[Given problem 1] Switch "Эмали" to "Краски" in the entries from the line with "Теплицы и парники (186, 803)" to the line with "Насосы фекальные (104, 836)", and give only those lines again, with everything else left as it is.

Ademola's colleagues publicly mourned her death, including Mide Martins, Bidemi Kosoko, Damola Olatunji, Faithia Williams, Seun Oloketuyi and Rotimi Salami. The Theatre Arts and Movie Practitioners Association of Nigeria released a statement commemorating her life and career.

On 3 January 2026, it was announced that Ademola's funeral service would be held on 8 January at LTV 8 in Ikeja on 8 January. She was buried on 9 January 2026 at Yaba Cemetery in Lagos.

== Recognition ==
On 9 August 2026, to mark what would have been Ademola's 50th birthday, Rotimi Salami announced that he would be releasing a film based on her life, entitled Until My Last Breath (Titilailai).

== Filmography ==

- Láròdá òjò (2008) as Agbanimoran
- Eti Keta (2011) as Mama Adigun (also writer)
- Lagos Girls (2011) as Ebun
- Ifedolapo (2015) as Nurse Titi
- Aromimawe (2016) as Iya Feranmi
- Ireje (2016) as Mrs Folawiyo
- Gangan (2016) as Radeke
- Full House (2016) as Mama
- Omo Emi (2017) as Mummy Funmi
- Question Unanswered (2017) as Mrs Clara
- Jail (2017) as Agatha
- Tiwa's Baggage (2017) as Iyabo
- Ile Wa (2018) as Mama Kate (also writer and director)

[Given problem 2] Set down the passage on Ademola word for word, from "- Láròdá òjò" to "writer and director)".

[Dataset rows]

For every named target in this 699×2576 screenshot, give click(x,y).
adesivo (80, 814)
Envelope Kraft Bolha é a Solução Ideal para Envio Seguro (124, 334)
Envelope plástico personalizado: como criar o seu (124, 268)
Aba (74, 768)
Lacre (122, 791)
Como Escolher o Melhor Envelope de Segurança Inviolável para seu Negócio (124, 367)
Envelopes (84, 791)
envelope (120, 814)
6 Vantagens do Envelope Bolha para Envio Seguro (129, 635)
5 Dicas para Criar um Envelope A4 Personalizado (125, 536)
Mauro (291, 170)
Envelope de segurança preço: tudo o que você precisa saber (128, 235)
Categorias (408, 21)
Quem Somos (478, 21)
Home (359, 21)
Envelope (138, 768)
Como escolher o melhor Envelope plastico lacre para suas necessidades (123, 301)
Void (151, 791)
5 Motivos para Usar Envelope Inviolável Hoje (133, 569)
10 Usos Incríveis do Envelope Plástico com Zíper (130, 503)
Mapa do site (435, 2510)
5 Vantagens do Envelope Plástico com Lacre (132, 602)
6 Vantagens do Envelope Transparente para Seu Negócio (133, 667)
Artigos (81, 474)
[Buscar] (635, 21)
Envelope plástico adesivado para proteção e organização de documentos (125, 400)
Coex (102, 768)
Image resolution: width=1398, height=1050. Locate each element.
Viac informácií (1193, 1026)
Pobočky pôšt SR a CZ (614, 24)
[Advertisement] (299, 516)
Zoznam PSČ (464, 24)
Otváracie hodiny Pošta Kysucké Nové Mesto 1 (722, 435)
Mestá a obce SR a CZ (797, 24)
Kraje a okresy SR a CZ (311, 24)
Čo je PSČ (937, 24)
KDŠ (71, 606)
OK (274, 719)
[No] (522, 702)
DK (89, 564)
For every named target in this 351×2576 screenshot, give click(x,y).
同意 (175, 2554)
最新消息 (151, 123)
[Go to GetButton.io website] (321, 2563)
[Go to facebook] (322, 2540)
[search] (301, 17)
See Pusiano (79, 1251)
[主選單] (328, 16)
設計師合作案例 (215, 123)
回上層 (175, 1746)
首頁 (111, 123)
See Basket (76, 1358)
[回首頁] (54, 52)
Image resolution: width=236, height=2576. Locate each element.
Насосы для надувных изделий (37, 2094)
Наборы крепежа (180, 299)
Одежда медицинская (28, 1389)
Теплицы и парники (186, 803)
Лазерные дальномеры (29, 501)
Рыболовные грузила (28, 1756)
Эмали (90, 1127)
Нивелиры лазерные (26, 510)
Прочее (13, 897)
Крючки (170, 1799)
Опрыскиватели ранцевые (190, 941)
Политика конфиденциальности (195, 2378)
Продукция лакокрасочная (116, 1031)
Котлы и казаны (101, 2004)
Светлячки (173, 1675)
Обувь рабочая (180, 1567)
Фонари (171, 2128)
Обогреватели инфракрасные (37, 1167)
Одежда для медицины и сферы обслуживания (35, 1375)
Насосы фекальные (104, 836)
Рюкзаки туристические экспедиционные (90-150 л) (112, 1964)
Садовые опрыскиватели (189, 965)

[Task response 1]
Теплицы и парники (186, 803)
Лазерные дальномеры (29, 501)
Рыболовные грузила (28, 1756)
Краски (90, 1127)
Нивелиры лазерные (26, 510)
Прочее (13, 897)
Крючки (170, 1799)
Опрыскиватели ранцевые (190, 941)
Политика конфиденциальности (195, 2378)
Продукция лакокрасочная (116, 1031)
Котлы и казаны (101, 2004)
Светлячки (173, 1675)
Обувь рабочая (180, 1567)
Фонари (171, 2128)
Обогреватели инфракрасные (37, 1167)
Одежда для медицины и сферы обслуживания (35, 1375)
Насосы фекальные (104, 836)

[Task response 2]
- Láròdá òjò (2008) as Agbanimoran
- Eti Keta (2011) as Mama Adigun (also writer)
- Lagos Girls (2011) as Ebun
- Ifedolapo (2015) as Nurse Titi
- Aromimawe (2016) as Iya Feranmi
- Ireje (2016) as Mrs Folawiyo
- Gangan (2016) as Radeke
- Full House (2016) as Mama
- Omo Emi (2017) as Mummy Funmi
- Question Unanswered (2017) as Mrs Clara
- Jail (2017) as Agatha
- Tiwa's Baggage (2017) as Iyabo
- Ile Wa (2018) as Mama Kate (also writer and director)